Et puis rassurez-vous. Je ne mange pas n’importe qui. Je procède à une sélection stratégique qui part du cancéreux de la chambre 34 du CHU, monsieur Gérard était succulent, quoiqu’un peut rassis. Jusqu’au petit Hugo, de 6ème D, grand voyou des cours de récré, qui passait son temps à insulter les filles et taper les garçons. Alors, je l’ai mangé. Accompagné d’une bonne ratatouille, je l’ai haché menu. Il déversait beaucoup de sang, sûrement dû à son jeune âge, mais en smoothie au petit déjeuner, tout est bon dans un vilain petit Hugo !
Grâce à moi, fini les hôpitaux plein à craquer, fini le manspreeding, fini les gens qui ne mettent pas leur clignotant dans un rond point.

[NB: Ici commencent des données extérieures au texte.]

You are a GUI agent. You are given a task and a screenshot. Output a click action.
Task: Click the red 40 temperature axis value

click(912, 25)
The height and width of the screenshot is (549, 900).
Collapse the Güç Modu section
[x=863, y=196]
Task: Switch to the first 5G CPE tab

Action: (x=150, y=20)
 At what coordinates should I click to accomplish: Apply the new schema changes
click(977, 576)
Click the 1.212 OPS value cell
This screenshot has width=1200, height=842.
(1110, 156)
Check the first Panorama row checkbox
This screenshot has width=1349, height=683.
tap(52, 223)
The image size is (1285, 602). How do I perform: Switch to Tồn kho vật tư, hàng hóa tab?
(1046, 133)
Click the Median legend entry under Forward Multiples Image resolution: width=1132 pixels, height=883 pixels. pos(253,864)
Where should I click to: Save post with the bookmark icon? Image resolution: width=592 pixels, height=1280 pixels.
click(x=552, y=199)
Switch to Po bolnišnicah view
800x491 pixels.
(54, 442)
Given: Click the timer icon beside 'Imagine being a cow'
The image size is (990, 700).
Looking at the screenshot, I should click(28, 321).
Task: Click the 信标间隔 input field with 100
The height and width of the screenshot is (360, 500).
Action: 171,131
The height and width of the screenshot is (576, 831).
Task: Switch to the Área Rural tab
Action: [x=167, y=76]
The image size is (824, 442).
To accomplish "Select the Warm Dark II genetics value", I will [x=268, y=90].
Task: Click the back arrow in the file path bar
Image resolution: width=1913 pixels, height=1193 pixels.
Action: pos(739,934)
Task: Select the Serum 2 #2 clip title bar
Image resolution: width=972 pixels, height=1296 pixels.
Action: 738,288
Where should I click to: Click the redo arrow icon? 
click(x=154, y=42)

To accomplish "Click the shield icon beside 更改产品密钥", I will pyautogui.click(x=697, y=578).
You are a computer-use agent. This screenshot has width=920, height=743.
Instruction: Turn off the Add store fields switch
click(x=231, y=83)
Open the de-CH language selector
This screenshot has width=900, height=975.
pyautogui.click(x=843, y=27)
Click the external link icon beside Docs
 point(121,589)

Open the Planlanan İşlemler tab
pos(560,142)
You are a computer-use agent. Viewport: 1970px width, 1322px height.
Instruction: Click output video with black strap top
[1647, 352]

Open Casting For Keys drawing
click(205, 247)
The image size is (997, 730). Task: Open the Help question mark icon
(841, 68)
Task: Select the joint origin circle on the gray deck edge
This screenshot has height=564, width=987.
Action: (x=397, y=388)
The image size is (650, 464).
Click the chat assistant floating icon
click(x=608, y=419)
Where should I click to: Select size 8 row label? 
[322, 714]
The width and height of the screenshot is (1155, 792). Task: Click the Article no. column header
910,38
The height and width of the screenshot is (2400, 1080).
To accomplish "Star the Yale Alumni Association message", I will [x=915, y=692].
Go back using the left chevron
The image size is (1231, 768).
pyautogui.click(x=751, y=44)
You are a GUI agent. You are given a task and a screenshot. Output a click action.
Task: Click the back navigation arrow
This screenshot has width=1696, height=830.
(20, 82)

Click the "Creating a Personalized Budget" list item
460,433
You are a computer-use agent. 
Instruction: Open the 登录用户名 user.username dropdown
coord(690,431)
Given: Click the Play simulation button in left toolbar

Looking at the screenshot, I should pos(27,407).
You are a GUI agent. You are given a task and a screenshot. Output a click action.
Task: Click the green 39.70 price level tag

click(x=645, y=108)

Tenez, je pourrai même vous aider, à vider les prisons pour mieux les remplir vous n’êtes pas d’accord monsieur le juge ?
Oh mais ne faites pas ces têtes. Je ne vais pas vous manger haha. Quoique. Mais non je plaisaaante ! Et puis c’est pas si grave. Je mange que les humains. Tous les autres êtres vivants, je ne les touche pas. Ah oui je ne l’ai pas précisé en me présentant, mais je suis vegan. J’aime bien trop les animaux pour les manger. Ils sont presque tous mignons. Et adorables. Et beaucoup sont bien plus civilisés que nous. D’ailleurs on ne lui dit rien à lui, le lion, qui mange la gazelle ! Alors que ce sont tous les deux des mammifères. Et à vous autres, humains, qui mangez des tonnes de viandes par an, responsables du désastre écologique que l’on vit tous. Qui va vous faire procès à vous, criminels de l’humanité ??
Mais Marie, c’est pas humain de manger les humains m’a dit ma mère. Alors je l’ai mangé. Mais non, je n’ai pas mangé ma mère, elle a toujours respecté mon régime alimentaire, et je l’aime ma maman. Alors quoi, nos actions définissent qui l’on est ? Nos choix doivent être constamment jugés, justifiés, par des gens qui ne nous connaissent même pas ? Je suis avant tout citoyenne. La France, je l’aime. J’aime aussi les gens, j’avoue j’en aime un peu trop certains. Mais je n’ai jamais gaspillé un gramme de chair humaine. J’ai toujours fait de la cuisine qui leur rendait hommage, comme me l’ont appris les Amérindiens. Je ne « tue » pas par plaisir, mais par survie. Et il n’y a rien de plus humain que de manger son prochain.
Accusez-moi une nouvelle fois si l’envie vous chante, monsieur le Juge, mais en France, vous savez très bien que l’anthropologie n’est pas sanctionnable. Moralement, vous trouvez ça inenvisageable, alors légalement vous n’avez rien prévu pour me punir… Donc je vous le demande, rendez moi ma liberté. Laissez moi être le bras droit de la justice, et punir ceux qui fautent. Laissez moi être le bras gauche de la nature, et je régulerai l’espèce humaine. Sinon, ce sont vos bras qui finiront dans ma casserole. Merci, et à la prochaine. »
Concours d’éloquence, MMI Bordeaux 2020.